Chantal Mauduit (24 March 1964 – 13 May 1998) was a French alpinist.

Biography
Born in Paris, Mauduit arrived in the French Alps at age five and started climbing at the age of 15. After several difficult routes in the Alps, she focused her attention on the Andes, and then the Himalayas, where she climbed K2 (1992; fourth woman overall), Shisha Pangma (1993), Cho Oyu (1993), Lhotse (1996; first woman solo), Manaslu (1996), and Gasherbrum II (1997), all without supplemental oxygen.

Along with her Sherpa partner Ang Tsering, she was killed at Camp II on Dhaulagiri on May 11, 1998. Her body was returned to France and the autopsy concluded that the cause of death was a broken neck.

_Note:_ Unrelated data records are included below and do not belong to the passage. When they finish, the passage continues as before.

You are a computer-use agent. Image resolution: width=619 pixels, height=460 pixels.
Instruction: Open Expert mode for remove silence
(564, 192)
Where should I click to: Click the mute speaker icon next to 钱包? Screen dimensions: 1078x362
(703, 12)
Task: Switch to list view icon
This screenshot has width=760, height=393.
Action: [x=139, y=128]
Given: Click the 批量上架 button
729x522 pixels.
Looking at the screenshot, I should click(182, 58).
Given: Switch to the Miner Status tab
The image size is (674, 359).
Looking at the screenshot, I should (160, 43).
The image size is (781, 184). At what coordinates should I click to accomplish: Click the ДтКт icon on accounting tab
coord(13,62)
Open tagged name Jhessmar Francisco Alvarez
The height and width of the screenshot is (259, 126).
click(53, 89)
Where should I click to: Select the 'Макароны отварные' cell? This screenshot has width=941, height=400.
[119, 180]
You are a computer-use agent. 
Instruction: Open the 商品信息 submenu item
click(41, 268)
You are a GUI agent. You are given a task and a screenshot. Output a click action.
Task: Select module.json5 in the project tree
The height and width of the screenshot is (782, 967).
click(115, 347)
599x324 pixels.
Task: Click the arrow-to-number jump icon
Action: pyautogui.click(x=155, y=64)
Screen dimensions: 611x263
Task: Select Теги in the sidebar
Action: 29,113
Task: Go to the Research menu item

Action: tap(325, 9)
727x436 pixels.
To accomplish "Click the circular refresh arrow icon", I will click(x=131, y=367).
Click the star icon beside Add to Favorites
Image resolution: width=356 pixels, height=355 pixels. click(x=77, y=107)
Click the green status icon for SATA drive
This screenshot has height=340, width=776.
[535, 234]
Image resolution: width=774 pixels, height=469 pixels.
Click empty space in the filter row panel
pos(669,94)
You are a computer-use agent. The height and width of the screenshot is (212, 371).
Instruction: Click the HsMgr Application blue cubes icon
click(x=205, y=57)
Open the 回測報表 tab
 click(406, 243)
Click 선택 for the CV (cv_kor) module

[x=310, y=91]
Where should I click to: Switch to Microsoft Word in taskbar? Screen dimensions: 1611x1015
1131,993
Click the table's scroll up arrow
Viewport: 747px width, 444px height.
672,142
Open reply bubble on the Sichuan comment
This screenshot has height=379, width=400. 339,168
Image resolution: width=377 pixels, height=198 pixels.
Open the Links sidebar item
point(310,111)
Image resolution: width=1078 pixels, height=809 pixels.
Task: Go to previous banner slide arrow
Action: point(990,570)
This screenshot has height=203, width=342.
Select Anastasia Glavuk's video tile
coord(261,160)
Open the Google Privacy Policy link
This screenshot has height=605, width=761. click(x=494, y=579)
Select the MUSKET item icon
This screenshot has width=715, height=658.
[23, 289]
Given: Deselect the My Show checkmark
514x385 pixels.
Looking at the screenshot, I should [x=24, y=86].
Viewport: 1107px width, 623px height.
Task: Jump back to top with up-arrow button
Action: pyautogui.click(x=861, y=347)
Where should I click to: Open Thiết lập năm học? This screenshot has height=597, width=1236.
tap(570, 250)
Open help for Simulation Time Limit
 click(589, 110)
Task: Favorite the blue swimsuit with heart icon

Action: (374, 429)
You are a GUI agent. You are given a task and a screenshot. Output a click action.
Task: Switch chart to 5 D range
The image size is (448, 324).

In honor of her generosity, her friends and family created a foundation to help needy Nepalese children, especially girls and those in need of schooling: The Association Chantal Mauduit Namasté. Created by the Association, the Chantal Mauduit School in Kathmandu now enrolls 200 children.

Controversy
Mauduit needed to be rescued by Ed Viesturs and Scott Fischer on descent from K2 in 1992, Viesturs and Fischer gave up their own summit attempt of K2 at the time in order to get Mauduit, who had become snow blind, to safety.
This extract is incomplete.